▸ **Work item**
The answer must consist of every line from the entries below that contains the word "agent".

▸ **Source records**

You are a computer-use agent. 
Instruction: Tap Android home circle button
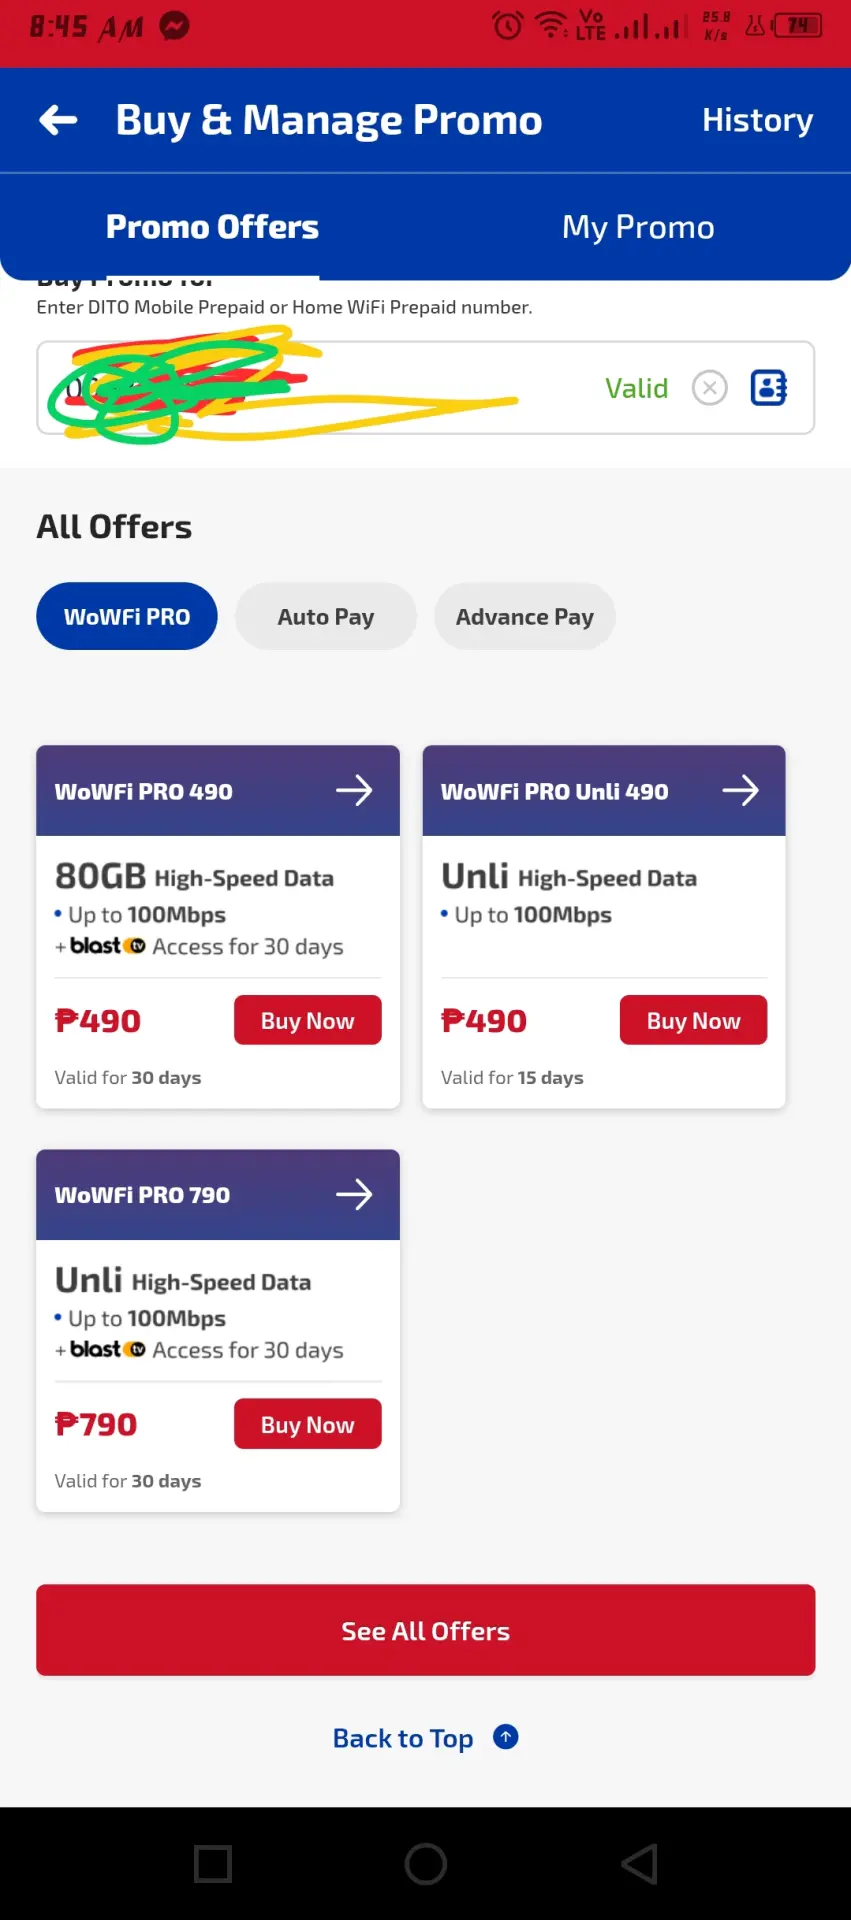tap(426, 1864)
--
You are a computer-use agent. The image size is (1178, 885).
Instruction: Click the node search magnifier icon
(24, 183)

▸ **Task response**
You are a computer-use agent. 
You are a computer-use agent. The image size is (1178, 885).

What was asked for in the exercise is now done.